# Work item
Answer these questions from the text on Hibbertia acuminata:
(a) In which months does the plant flower?
(b) Who first formally described the species, and in what year?
(c) What does the specific epithet mean, and which part of the plant does it refer to?

Species of flowering plant

Hibbertia acuminata is a species of flowering plant in the family Dilleniaceae and is endemic to eastern Australia. It is an erect shrub with lance-shaped to egg-shaped, stem-clasping leaves and yellow flowers arranged singly in leaf axils with about forty stamens surrounding the carpels.

==Description==
Hibbertia acuminata is usually an erect shrub that typically grows to a height of up to 0.3–1 m, its young growth hairy. The leaves are lance-shaped to egg-shaped with the narrower end towards the base, 10–30 mm long and 3–8 mm wide, sometimes with a pointed tip. The flowers are arranged singly in leaf axils with a bract 3–4 mm long. The sepals are 8–10 mm long and more or less membranous. The petals are yellow, 7–10 mm long and there are about forty stamens surrounding the three glabrous carpels. Flowering occurs from July to November.

==Taxonomy==
Hibbertia acuminata was first formally described in 1990 by Barry Conn in the journal Muelleria from specimens collected by William Blakely and David Shiress near Copmanhurst in 1922. The specific epithet (acuminata) means "pointed", referring to the sepals.

==Distribution and habitat==
This hibbertia grows in scattered locations in coastal heath and forest ranges on sandstone. It is found between Coffs Harbour and south-eastern Queensland, mostly commonly on the Richmond Range.

Screenshot grounding data:
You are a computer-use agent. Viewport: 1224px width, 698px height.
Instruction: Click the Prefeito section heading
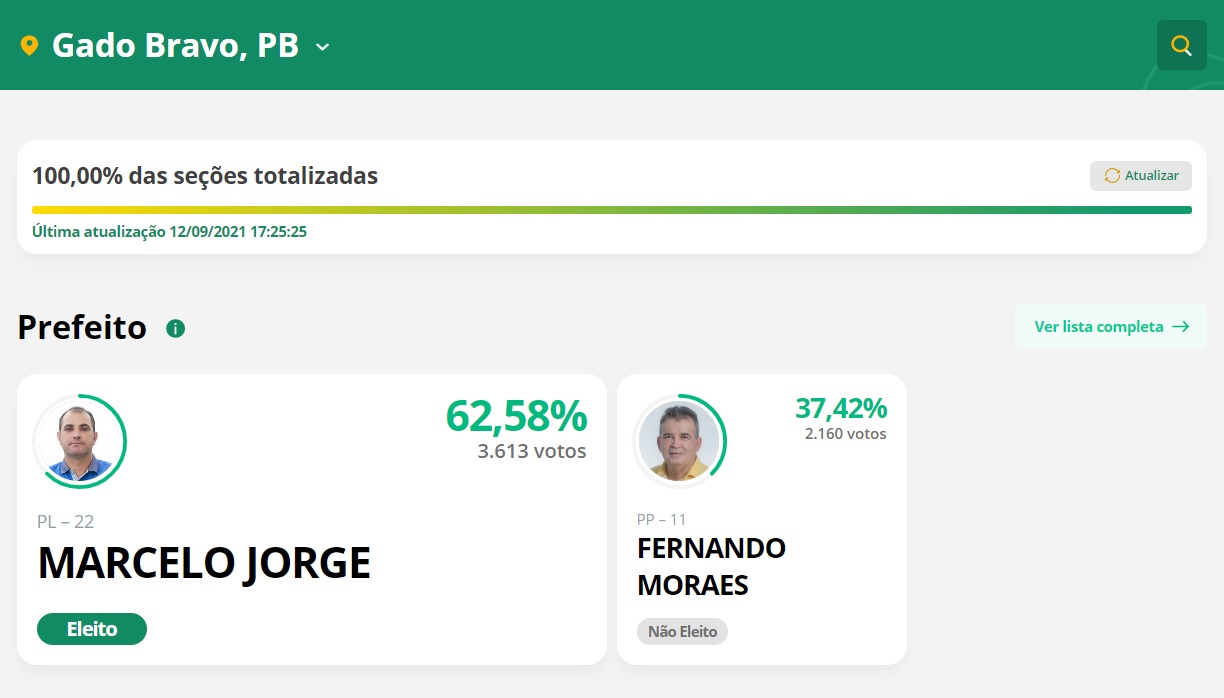pyautogui.click(x=82, y=327)
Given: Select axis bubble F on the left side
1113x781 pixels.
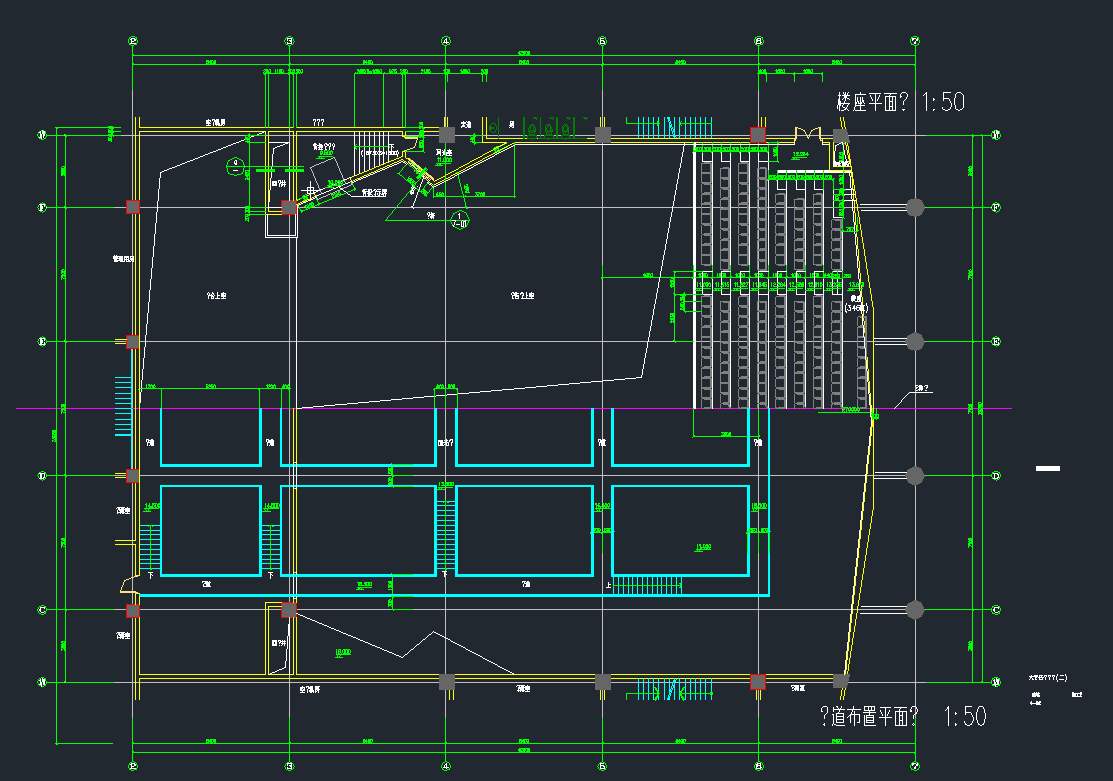Looking at the screenshot, I should (42, 207).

# Response
(a) July to November.
(b) Barry Conn, in 1990.
(c) It means "pointed" and refers to the sepals.